Exercise
Return every line of the listing that includes the string "button".

________________________________________

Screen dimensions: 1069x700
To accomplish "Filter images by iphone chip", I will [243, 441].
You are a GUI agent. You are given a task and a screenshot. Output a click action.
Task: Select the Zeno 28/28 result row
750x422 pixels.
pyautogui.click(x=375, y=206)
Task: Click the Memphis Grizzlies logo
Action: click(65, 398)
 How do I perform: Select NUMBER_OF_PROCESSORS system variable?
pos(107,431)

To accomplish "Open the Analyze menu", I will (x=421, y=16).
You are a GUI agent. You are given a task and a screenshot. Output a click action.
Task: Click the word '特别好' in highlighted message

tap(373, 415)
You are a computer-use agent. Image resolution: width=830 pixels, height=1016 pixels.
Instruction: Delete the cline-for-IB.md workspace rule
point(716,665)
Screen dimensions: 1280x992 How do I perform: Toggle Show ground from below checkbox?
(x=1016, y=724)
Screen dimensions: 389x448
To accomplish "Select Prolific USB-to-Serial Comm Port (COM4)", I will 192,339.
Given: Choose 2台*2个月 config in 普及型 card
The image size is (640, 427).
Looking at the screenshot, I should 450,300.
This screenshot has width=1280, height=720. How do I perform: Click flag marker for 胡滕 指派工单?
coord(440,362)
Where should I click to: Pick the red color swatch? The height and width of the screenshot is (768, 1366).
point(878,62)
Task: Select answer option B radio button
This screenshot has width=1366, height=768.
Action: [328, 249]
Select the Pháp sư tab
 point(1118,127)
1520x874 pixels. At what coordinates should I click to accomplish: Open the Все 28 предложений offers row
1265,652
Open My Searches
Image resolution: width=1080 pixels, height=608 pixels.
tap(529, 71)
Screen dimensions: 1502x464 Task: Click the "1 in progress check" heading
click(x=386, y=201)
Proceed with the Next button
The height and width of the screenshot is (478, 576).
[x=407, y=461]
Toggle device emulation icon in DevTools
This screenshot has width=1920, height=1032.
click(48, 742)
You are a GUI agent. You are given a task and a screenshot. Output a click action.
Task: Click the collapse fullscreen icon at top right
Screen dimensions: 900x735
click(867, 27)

________________________________________

Answer box
Task: Select answer option B radio button
Proceed with the Next button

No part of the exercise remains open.